The history between Sydney law enforcement and the LGBTQ community contains many horrific told and untold stories of direct abuse, cover-ups, botched investigations, and fear. In May of this year the LGBTQ health advocacy group ACON published a report documenting hate-motivating killings in New South Wales over the course of the late 20th century. ACON reviewed 88 deaths, 23 of which have been placed back with the unsolved homicide unit.

The report exposes the terrifying reality faced by LGBTQ Australians for decades. Gangs attacked and killed LGBTQ people for sport, in what was called “poofter bashing.”
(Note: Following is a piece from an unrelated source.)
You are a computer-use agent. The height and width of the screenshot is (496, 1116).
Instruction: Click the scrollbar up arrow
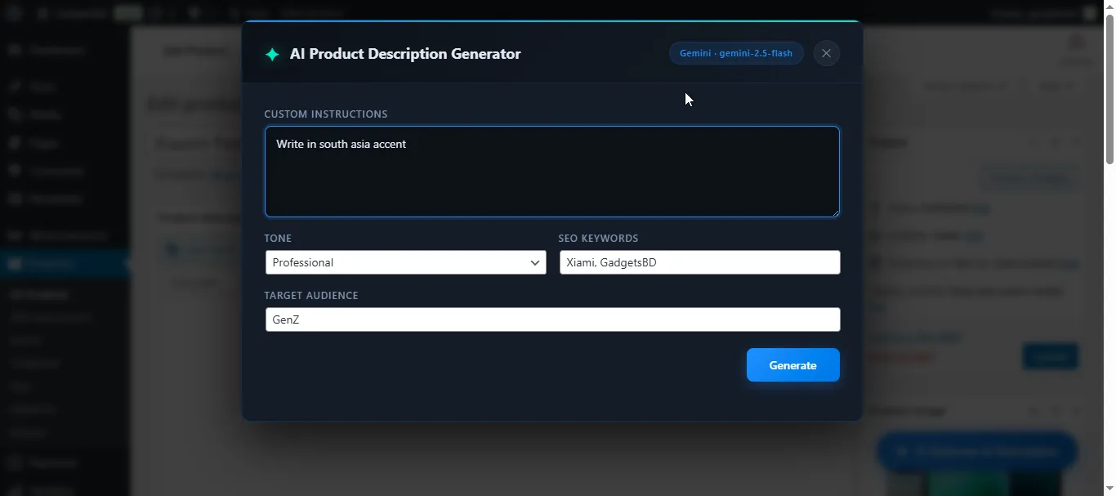[x=1109, y=7]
Ted Pickering, a former commissioner for the NSW Police, said in an article in the New York Times, “We can now see that predators were attacking gay men. And they were doing it with the almost-certain knowledge that the police would not have gone after them.”

One case undergoing review is that of American mathematician, Scott Johnson, whose body was found at the bottom of a cliff in Sydney Harbor. Authorities ruled his death a suicide, but his brother, Steve Johnson, doubted their conclusion. He told the New York Times, “He would have been a first-round draft pick for any university in any part of the world. He had no reason to be stressed or unhappy.”

Steve Johnson spent years asking that the NSW Police revisit his brother’s death. He even hired an investigative journalist to dig up records. In 2012, a new inquest decided that his death could not be assumed a suicide. In late 2017, his death was ruled an anti-gay hate crime.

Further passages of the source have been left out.